Morrissey – Southpaw

C’est sur ces paroles lugubres que se conclut le texte : tout le monde est tout seul, donc la personne dont tu rêves, avec qui tu crois sortir de ta solitude, tu ne l’as pas trouvée. Donc elle est seule, elle aussi. Et dans ta crainte d’affronter un monde hostile, en retournant dans les jupes de ta mère, tu abandonnes chaque jour un peu plus celle qui aurait pu sublimer ta vie. C’est comme ça que tu choisis de finir ta vie…

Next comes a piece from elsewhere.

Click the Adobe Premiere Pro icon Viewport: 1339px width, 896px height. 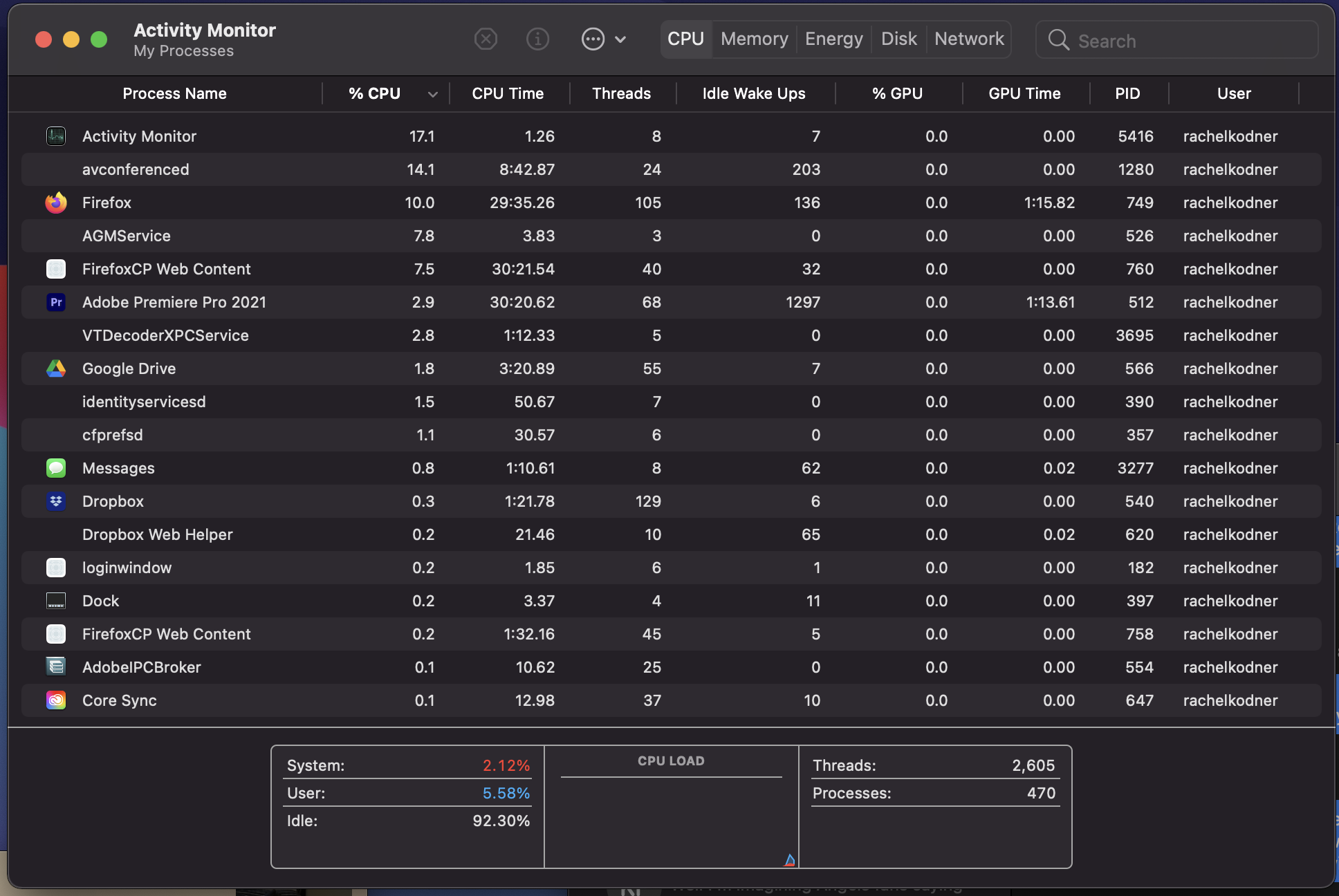coord(56,302)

A la suite de ce théorème amer, l’auditeur est laissé libre à ses réflexions en entendant la merveilleuse atmosphère produite par Alain Whyte. La section rythmique repose sur une basse rampante, tenant des notes longues (répétées ou en rondes), une batterie essentiellement axée sur les toms, avec des coups de caisse claire venant toujours par deux, et une guitare acoustique grattée au plectre. Un des points cruciaux de cette progression de 5 minutes, est l’évolution des rythmiques : les toms continuent de rouler tout au long de cette sortie instrumentale, mais les coups de caisse claire vont se « décaler » dans la boucle, ne tapant pas sur les mêmes temps eu début et à la fin ; par ailleurs, la guitare acoustique va varier grandement le rythme avec lequel elle jouera la grille d’accords. Cette « transition » rythmique peut notamment faire penser à un changement de posture lors d’un combat de boxe. En effet, « southpaw » désigne la posture dite de « fausse patte » en boxe (une posture inversée typique des boxeurs gauchers, entre autres). Les toms joueraient donc le rôle des pieds, la caisse claire étant plutôt associée aux poings…

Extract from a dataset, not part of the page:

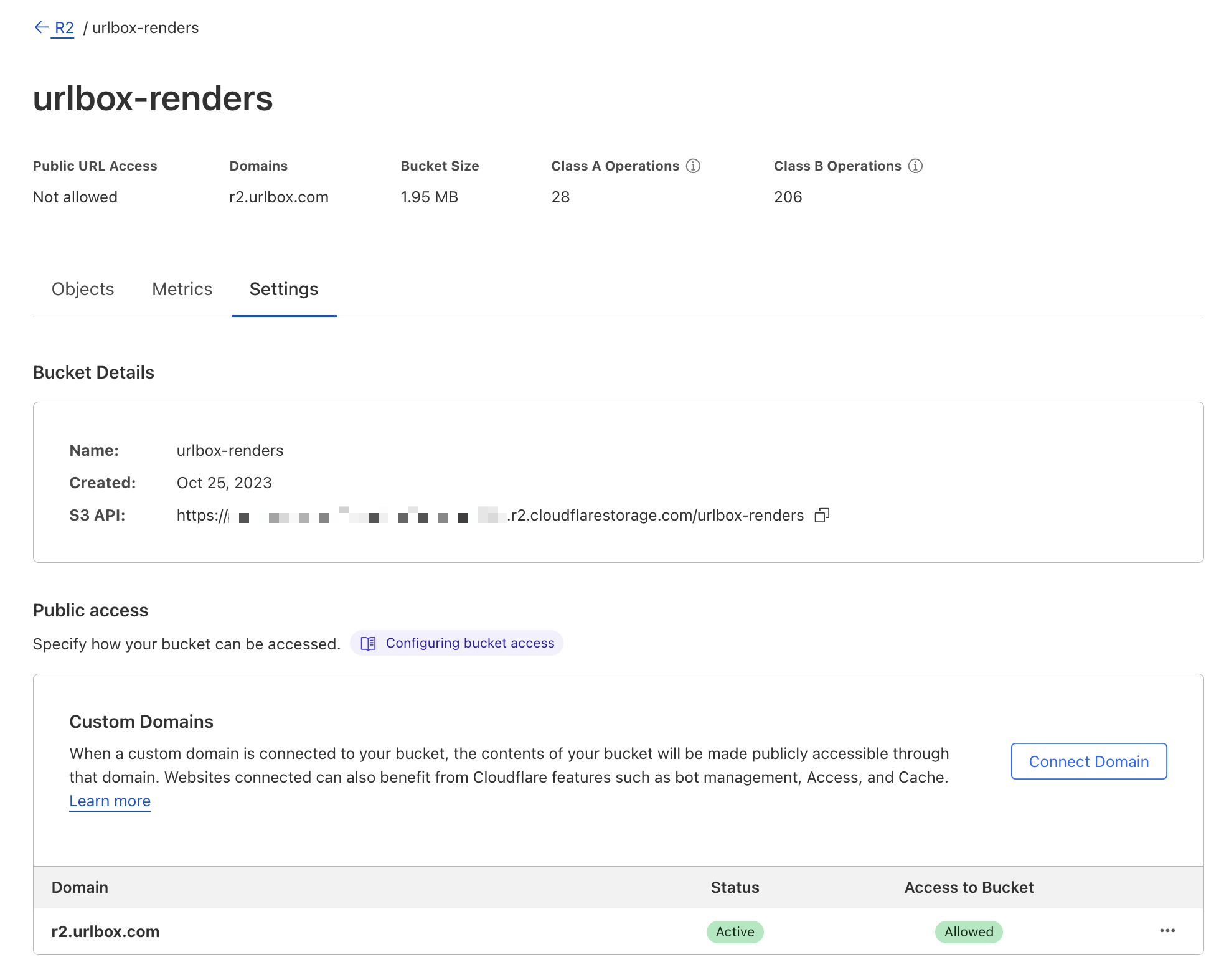Switch to the Metrics tab
The height and width of the screenshot is (980, 1229).
coord(182,290)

Par ailleurs, Whyte remplit totalement l’atmosphère musicale avec deux guitares électriques très chargées en effets : distorsion, écho, réverbération. Et la justesse de son jeu est impressionnante : il ne joue pas un « véritable » solo de guitare, mais réalise un vrai travail d’atmosphère. Des notes en boucle, des trémolos, des motifs qui reviennent et repartent, de façon très décousue. On n’a pas ici une envolée guitaristique pleine de charisme, non ! On est au contraire en présence d’un des plus timides des duos de guitare, qui s’arrêtera d’un coup, avec même le bruit d’un jack qu’on débranche.

Quelle grandiose manière de conclure un album.